Is there any way to see growth of registered accounts over time - it might
serve as a proxy for "lurkers" and might indicate the proportion of actual
people to unique IPs? Ie if accounts has grown half as fast as uniq IPs it's
reasonable to assume we all have two devices and look at twice as many pages.
If it's a similar growth pattern, we spend less time on HN.

(of course if you track accounts and IPs that would help more:-)

------
atuladhar
Whenever there's a tech-related thing (product, framework, company, or what
have you) I need to know more about, one of the first things I do is google
"site:news.ycombinator.com <thing>." Almost always fetches a lot of insightful
content that I doubt can be found anywhere else as quickly.

Happy birthday HN!

------
bane
Congratulations! It's my absolute favorite community on the internet and an
invaluable resource.
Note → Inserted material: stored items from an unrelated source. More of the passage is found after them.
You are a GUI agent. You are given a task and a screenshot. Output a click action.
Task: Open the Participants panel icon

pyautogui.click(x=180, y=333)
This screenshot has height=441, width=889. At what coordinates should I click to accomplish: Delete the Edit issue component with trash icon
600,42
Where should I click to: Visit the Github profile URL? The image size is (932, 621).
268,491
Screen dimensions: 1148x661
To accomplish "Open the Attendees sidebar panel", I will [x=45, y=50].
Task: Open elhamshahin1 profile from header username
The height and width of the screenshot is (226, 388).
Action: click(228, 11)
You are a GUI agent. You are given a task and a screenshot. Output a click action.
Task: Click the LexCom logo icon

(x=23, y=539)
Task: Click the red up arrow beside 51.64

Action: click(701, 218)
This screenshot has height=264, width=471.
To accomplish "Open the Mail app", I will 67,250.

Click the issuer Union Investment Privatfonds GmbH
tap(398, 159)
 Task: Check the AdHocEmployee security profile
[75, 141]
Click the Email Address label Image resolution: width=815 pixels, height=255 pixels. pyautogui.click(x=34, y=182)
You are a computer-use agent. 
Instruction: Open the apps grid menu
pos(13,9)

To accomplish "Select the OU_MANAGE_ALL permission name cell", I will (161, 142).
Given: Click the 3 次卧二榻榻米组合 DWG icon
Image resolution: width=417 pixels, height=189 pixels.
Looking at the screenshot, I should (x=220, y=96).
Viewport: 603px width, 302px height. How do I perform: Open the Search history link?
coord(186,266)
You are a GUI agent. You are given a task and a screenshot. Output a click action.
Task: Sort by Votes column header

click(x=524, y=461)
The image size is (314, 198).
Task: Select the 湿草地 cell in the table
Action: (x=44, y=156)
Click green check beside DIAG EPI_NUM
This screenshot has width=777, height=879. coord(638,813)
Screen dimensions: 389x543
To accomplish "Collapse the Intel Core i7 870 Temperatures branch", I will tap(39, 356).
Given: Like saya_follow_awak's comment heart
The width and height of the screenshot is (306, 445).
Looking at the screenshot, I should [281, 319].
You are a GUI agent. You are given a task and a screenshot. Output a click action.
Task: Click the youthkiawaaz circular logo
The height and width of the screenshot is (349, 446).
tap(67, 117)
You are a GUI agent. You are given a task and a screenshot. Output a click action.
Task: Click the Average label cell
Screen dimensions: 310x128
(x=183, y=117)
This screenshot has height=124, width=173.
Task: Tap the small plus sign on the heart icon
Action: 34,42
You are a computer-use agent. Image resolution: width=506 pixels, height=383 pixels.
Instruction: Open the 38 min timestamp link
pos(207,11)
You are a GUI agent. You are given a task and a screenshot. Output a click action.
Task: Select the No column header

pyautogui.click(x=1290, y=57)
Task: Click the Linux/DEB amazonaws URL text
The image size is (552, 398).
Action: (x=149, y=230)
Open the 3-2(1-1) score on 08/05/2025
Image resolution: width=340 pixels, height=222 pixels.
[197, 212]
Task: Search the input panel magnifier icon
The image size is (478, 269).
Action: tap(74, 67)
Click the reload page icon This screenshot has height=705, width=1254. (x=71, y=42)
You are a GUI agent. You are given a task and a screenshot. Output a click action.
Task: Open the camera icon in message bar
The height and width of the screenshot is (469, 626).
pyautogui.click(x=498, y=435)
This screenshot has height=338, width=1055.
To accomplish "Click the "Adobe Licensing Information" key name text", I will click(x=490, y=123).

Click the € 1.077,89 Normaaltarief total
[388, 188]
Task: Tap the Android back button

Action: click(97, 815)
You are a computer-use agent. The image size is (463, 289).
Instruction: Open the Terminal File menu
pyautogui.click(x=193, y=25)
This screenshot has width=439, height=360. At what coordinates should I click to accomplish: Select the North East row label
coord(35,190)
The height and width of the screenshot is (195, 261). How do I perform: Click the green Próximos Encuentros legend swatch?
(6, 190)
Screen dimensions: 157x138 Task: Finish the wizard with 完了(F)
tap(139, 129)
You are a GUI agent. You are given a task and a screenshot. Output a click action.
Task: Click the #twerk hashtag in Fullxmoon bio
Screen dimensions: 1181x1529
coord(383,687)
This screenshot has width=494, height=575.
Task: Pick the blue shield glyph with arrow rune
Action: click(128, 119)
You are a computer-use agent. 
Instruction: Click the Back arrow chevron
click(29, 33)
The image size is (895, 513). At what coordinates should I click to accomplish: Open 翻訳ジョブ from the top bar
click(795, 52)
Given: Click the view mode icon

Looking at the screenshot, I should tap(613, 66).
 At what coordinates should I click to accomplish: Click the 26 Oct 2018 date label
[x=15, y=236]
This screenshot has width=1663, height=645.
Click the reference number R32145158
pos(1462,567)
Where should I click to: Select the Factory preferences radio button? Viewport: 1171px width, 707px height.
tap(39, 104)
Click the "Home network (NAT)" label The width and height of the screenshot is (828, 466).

Thanks to pg and everybody involved in providing it!

------
gruseom
Is it just me, or has the worrisome rise in incivility here begun to taper off
somewhat?

Edit: if I'm right about that, then actual incivility has tapered off just as
the _reputation_ of HN for being mean and uncivil has escalated.

This whole thread is Meta Carnaval so one gets to indulge whatever meta
commenting tendencies one normally ought to repress!

------
zbruhnke
I have the same birthday as HN ... only problem is I'm 20 years older and
apparently its already accomplished more than me lol.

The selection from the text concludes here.